--- ROWS ---
************

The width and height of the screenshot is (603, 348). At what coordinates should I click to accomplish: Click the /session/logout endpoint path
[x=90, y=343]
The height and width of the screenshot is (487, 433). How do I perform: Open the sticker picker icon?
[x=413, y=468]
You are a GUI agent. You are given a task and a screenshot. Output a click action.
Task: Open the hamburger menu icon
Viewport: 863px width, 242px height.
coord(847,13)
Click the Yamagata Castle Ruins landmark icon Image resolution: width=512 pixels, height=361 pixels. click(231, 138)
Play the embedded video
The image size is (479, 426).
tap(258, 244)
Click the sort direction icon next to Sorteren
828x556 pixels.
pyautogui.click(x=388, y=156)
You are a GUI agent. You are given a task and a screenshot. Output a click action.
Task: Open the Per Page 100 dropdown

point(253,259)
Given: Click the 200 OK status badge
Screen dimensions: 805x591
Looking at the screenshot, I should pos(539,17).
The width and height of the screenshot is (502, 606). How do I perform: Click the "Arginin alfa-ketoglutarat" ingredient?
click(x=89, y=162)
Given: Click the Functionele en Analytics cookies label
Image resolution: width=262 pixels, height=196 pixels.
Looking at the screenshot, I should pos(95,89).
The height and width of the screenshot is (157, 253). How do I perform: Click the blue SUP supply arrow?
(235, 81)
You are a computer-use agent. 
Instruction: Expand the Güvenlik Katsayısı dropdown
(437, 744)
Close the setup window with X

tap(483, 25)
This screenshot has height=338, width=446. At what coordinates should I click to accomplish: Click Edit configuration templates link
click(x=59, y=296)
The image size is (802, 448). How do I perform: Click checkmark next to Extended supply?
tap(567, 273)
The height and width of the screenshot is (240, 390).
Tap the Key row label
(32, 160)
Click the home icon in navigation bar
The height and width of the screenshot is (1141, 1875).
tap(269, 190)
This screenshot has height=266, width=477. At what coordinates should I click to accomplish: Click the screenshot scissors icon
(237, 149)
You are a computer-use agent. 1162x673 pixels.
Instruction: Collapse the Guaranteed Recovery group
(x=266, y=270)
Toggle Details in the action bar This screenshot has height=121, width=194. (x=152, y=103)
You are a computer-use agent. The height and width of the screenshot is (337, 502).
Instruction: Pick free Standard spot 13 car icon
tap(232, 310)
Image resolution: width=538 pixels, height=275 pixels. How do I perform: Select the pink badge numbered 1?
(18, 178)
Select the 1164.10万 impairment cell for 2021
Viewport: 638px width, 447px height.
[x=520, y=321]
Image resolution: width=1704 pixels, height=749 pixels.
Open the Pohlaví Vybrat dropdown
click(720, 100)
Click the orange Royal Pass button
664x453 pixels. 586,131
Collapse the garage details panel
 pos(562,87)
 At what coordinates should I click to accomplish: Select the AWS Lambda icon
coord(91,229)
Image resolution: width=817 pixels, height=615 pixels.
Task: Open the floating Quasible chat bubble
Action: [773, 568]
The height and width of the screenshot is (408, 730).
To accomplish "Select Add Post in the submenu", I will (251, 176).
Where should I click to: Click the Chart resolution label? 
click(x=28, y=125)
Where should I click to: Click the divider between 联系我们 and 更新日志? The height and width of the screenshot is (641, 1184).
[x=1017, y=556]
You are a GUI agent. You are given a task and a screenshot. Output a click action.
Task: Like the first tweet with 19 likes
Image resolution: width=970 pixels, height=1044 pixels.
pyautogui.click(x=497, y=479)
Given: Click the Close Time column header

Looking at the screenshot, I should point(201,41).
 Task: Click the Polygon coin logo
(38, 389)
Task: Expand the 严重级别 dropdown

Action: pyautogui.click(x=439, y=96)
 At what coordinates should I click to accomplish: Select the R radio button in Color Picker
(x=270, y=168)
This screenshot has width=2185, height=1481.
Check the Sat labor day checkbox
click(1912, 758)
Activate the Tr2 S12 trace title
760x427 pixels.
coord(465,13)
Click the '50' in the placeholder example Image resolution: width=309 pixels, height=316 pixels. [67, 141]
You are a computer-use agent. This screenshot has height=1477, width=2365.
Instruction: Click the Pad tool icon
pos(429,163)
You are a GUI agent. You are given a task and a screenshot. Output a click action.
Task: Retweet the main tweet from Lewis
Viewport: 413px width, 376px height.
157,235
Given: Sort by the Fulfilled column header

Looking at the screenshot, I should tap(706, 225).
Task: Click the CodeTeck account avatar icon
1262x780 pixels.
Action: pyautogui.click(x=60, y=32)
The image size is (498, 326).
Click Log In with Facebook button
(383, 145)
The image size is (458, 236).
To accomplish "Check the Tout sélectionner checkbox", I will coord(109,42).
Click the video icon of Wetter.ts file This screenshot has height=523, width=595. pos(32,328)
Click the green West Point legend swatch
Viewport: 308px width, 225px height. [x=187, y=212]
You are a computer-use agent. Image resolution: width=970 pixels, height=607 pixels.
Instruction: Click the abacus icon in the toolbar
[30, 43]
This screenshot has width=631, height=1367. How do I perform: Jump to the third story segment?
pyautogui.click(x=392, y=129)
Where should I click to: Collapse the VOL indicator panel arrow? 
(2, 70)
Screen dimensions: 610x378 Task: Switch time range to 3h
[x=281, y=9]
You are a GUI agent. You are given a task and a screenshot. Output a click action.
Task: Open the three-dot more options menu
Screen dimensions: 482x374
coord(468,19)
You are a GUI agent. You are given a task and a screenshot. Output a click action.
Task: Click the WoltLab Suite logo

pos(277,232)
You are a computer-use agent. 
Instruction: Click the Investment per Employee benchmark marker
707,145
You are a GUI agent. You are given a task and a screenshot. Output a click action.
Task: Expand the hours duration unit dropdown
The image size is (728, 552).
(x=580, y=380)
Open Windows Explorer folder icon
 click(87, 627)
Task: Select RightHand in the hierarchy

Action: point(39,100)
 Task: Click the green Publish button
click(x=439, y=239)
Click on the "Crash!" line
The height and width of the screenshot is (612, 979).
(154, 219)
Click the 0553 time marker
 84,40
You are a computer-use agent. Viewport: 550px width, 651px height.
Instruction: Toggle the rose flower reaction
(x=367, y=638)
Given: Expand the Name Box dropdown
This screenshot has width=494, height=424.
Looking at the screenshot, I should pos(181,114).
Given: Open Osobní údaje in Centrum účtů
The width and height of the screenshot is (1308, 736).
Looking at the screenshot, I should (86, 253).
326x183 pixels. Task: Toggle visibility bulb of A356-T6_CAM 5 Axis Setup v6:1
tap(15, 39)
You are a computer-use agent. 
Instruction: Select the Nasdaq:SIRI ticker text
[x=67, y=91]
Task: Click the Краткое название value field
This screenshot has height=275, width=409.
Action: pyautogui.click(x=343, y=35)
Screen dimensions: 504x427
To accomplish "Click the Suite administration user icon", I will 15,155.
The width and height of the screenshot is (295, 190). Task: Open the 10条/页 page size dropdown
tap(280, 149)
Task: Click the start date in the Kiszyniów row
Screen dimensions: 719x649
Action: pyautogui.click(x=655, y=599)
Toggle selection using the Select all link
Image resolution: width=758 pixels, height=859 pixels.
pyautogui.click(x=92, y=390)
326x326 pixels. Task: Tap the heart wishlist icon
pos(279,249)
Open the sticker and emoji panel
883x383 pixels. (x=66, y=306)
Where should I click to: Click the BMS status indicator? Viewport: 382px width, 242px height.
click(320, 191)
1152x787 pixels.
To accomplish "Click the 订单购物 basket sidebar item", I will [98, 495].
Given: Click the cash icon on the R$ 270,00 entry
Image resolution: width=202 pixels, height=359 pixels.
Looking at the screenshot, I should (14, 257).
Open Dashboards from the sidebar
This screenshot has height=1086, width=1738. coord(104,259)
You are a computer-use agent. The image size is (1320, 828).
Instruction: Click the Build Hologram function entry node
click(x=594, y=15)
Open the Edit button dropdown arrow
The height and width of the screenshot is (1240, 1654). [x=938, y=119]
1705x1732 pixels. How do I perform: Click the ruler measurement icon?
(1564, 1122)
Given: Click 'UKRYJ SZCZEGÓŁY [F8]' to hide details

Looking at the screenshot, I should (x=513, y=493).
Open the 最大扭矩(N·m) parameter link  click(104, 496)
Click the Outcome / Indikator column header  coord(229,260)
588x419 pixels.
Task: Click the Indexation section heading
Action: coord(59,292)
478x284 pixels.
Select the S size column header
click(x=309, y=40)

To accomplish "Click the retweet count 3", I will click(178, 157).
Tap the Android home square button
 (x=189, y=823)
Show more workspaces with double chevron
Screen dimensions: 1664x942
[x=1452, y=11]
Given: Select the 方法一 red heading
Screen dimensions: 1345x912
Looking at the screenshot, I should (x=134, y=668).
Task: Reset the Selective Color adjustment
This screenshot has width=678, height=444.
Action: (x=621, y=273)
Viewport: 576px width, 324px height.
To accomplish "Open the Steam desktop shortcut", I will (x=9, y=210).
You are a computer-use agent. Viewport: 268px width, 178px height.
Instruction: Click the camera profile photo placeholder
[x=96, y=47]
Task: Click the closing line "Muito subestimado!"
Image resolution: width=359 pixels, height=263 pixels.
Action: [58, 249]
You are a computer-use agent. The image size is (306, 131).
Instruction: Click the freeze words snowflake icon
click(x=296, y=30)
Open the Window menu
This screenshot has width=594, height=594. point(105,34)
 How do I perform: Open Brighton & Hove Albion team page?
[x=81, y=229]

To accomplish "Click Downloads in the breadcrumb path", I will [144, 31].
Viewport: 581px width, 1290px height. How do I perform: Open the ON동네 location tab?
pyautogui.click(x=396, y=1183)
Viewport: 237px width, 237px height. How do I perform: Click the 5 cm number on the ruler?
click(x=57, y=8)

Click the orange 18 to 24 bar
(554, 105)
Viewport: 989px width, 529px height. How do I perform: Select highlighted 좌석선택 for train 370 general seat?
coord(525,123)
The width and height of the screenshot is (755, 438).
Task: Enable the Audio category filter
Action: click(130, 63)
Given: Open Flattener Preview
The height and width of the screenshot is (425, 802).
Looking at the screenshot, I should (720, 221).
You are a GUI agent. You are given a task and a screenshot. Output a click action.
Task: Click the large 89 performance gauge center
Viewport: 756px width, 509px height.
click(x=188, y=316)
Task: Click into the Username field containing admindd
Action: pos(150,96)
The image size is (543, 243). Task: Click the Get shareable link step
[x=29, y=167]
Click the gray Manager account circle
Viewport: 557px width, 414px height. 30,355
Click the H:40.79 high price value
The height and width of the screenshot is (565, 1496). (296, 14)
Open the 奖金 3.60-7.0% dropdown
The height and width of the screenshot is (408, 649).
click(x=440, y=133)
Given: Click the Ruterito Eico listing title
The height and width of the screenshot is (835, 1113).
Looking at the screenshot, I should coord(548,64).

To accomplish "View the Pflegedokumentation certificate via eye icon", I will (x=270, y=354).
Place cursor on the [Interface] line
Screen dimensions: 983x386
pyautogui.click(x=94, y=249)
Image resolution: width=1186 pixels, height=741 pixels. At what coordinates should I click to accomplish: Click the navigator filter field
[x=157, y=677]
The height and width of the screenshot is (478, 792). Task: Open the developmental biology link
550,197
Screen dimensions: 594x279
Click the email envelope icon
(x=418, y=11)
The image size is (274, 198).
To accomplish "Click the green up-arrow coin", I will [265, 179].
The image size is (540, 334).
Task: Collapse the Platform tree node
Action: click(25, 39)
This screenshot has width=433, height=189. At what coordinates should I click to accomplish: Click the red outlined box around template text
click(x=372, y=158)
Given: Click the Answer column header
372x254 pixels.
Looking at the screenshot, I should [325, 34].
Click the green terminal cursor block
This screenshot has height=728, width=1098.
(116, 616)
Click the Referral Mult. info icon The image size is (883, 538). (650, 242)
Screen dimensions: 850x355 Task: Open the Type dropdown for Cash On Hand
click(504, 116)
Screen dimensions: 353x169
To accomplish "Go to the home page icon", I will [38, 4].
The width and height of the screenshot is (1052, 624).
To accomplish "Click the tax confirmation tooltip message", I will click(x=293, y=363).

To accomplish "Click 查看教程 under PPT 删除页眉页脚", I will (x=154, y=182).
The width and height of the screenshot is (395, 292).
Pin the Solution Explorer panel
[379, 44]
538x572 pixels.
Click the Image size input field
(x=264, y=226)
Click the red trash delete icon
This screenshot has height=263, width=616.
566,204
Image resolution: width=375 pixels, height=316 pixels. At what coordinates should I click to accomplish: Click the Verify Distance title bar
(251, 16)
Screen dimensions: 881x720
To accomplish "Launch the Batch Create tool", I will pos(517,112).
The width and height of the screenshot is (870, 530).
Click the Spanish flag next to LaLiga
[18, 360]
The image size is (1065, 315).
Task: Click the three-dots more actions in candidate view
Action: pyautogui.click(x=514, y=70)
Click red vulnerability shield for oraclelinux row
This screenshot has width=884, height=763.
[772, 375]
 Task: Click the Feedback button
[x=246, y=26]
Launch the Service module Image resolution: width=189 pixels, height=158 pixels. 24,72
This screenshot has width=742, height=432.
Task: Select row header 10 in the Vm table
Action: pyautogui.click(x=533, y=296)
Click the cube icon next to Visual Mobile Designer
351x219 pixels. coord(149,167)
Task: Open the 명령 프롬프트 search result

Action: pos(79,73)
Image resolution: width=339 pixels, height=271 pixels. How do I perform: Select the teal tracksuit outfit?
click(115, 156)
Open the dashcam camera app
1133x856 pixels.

************

--- STATED GOAL ---
From the data above, output as a JSON list of strings every line from the line containing "The image size is (274, 198)." up to and including the line containing "I will pos(517,112).", one string per line, leaving out blank lines.

--- PROBLEM SOLUTION ---
[
  "The image size is (274, 198).",
  "To accomplish \"Click the green up-arrow coin\", I will [265, 179].",
  "The image size is (540, 334).",
  "Task: Collapse the Platform tree node",
  "Action: click(25, 39)",
  "This screenshot has width=433, height=189. At what coordinates should I click to accomplish: Click the red outlined box around template text",
  "click(x=372, y=158)",
  "Given: Click the Answer column header",
  "372x254 pixels.",
  "Looking at the screenshot, I should [325, 34].",
  "Click the green terminal cursor block",
  "This screenshot has height=728, width=1098.",
  "(116, 616)",
  "Click the Referral Mult. info icon The image size is (883, 538). (650, 242)",
  "Screen dimensions: 850x355 Task: Open the Type dropdown for Cash On Hand",
  "click(504, 116)",
  "Screen dimensions: 353x169",
  "To accomplish \"Go to the home page icon\", I will [38, 4].",
  "The width and height of the screenshot is (1052, 624).",
  "To accomplish \"Click the tax confirmation tooltip message\", I will click(x=293, y=363).",
  "To accomplish \"Click 查看教程 under PPT 删除页眉页脚\", I will (x=154, y=182).",
  "The width and height of the screenshot is (395, 292).",
  "Pin the Solution Explorer panel",
  "[379, 44]",
  "538x572 pixels.",
  "Click the Image size input field",
  "(x=264, y=226)",
  "Click the red trash delete icon",
  "This screenshot has height=263, width=616.",
  "566,204",
  "Image resolution: width=375 pixels, height=316 pixels. At what coordinates should I click to accomplish: Click the Verify Distance title bar",
  "(251, 16)",
  "Screen dimensions: 881x720",
  "To accomplish \"Launch the Batch Create tool\", I will pos(517,112)."
]